▸ **WHAT YOU SHOULD DO**:
Give as a JSON list of strings, one string per line and blank lines left out, the lines that begin at the one containing "Task: Open the Sort by Name dropdown arrow" and stop after the one containing "pos(252,104)".
═════ DATA ═════
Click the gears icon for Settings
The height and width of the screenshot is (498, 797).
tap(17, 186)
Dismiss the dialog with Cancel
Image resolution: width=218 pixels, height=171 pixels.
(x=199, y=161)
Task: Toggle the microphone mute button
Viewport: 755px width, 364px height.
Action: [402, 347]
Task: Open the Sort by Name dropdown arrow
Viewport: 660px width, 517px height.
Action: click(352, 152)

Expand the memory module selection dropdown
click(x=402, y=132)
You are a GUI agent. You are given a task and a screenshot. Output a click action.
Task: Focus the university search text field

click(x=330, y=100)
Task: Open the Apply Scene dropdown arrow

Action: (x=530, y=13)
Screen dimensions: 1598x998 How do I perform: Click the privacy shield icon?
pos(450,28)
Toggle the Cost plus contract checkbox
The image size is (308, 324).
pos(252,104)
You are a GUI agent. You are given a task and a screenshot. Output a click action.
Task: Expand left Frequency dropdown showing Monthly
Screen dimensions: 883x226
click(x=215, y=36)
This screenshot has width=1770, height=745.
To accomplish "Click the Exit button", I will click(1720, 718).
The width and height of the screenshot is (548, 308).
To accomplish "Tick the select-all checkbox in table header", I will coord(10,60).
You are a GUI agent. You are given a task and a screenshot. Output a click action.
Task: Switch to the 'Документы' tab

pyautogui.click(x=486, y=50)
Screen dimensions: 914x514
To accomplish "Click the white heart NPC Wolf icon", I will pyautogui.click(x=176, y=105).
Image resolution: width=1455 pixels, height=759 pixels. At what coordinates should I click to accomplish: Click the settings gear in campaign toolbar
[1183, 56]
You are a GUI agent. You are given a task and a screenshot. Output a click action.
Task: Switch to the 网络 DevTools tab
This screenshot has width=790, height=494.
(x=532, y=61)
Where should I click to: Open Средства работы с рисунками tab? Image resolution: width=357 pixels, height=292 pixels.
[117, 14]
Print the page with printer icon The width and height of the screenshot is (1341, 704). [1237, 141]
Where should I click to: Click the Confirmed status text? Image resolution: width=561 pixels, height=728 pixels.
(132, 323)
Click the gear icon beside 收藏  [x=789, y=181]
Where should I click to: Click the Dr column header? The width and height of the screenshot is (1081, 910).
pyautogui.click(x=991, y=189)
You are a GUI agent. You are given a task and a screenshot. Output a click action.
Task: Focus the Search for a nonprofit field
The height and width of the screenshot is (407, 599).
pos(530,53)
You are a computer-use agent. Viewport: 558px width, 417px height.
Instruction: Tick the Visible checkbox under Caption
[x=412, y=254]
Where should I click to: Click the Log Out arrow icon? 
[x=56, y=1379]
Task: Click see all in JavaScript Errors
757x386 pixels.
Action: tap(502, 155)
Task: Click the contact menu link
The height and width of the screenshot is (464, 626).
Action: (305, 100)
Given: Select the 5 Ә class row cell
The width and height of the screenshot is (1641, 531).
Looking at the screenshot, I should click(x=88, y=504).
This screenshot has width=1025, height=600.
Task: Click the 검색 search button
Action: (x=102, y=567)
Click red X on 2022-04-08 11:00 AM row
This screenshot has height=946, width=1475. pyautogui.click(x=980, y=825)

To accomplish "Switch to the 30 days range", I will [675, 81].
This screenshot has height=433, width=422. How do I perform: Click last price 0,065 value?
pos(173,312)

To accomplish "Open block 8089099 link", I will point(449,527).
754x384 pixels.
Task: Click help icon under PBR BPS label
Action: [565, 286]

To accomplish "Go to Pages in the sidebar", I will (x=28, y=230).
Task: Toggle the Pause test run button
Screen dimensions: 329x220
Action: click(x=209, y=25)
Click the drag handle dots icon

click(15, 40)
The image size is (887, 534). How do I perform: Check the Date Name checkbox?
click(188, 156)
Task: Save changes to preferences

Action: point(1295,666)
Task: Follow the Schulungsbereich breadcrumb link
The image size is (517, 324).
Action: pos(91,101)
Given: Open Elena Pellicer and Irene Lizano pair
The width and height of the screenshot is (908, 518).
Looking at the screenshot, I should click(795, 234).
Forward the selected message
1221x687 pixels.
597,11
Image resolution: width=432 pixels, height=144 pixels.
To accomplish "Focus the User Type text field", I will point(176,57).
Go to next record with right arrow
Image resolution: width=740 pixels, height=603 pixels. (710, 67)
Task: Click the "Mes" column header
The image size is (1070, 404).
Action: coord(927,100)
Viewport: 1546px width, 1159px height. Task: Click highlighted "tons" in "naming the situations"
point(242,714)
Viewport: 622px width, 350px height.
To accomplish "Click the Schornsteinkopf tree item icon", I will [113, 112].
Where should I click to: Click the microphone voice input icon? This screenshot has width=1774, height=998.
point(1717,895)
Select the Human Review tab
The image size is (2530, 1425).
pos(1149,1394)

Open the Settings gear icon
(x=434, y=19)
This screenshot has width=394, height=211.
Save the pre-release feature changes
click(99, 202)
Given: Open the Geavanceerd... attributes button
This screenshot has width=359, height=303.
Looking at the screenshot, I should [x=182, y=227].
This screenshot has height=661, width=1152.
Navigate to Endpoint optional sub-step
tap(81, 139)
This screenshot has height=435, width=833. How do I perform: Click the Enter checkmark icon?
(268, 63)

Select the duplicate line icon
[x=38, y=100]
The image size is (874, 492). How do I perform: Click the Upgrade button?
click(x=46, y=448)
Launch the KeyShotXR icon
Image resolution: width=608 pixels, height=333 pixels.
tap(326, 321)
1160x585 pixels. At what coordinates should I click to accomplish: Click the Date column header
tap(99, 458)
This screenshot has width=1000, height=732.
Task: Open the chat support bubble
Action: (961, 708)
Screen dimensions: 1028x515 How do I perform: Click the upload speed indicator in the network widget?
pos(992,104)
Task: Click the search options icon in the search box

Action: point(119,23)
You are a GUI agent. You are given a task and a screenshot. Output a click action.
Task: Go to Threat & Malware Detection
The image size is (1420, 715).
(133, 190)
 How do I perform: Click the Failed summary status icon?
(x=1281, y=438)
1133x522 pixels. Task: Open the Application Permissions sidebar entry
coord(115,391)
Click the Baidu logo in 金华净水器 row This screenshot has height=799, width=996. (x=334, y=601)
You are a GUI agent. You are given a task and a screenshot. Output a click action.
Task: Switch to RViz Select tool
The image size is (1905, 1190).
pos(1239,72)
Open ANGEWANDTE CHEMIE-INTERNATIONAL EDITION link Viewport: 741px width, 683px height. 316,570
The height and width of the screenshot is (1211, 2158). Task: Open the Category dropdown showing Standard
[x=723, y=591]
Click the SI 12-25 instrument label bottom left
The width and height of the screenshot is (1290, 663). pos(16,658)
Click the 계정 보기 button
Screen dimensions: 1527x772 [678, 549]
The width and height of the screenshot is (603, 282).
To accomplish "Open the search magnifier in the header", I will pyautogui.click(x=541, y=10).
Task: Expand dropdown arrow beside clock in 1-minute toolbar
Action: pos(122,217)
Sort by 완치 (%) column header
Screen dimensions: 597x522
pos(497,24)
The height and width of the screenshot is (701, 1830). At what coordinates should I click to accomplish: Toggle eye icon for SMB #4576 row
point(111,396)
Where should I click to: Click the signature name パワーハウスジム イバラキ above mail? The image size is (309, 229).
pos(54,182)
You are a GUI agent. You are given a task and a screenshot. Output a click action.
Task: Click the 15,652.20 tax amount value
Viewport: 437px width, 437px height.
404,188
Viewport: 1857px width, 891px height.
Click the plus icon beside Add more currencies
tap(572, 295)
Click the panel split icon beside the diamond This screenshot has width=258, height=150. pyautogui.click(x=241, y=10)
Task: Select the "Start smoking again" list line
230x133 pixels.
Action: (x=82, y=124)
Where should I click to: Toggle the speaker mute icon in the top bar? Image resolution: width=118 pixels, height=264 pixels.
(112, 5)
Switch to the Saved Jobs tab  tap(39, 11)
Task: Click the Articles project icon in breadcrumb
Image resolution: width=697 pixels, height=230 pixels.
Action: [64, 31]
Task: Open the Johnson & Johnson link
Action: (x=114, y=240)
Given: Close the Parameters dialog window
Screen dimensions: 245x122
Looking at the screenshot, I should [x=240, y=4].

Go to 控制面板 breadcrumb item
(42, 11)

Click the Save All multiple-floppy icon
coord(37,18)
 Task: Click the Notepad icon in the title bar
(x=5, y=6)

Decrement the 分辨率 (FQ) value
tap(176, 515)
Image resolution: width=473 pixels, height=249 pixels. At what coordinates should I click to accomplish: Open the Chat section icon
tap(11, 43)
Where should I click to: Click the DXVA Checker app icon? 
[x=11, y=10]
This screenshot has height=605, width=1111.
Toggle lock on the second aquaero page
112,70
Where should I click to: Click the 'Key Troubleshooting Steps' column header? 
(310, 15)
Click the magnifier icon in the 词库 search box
═════
▸ **SOLVED PROBLEM**:
[
  "Task: Open the Sort by Name dropdown arrow",
  "Viewport: 660px width, 517px height.",
  "Action: click(352, 152)",
  "Expand the memory module selection dropdown",
  "click(x=402, y=132)",
  "You are a GUI agent. You are given a task and a screenshot. Output a click action.",
  "Task: Focus the university search text field",
  "click(x=330, y=100)",
  "Task: Open the Apply Scene dropdown arrow",
  "Action: (x=530, y=13)",
  "Screen dimensions: 1598x998 How do I perform: Click the privacy shield icon?",
  "pos(450,28)",
  "Toggle the Cost plus contract checkbox",
  "The image size is (308, 324).",
  "pos(252,104)"
]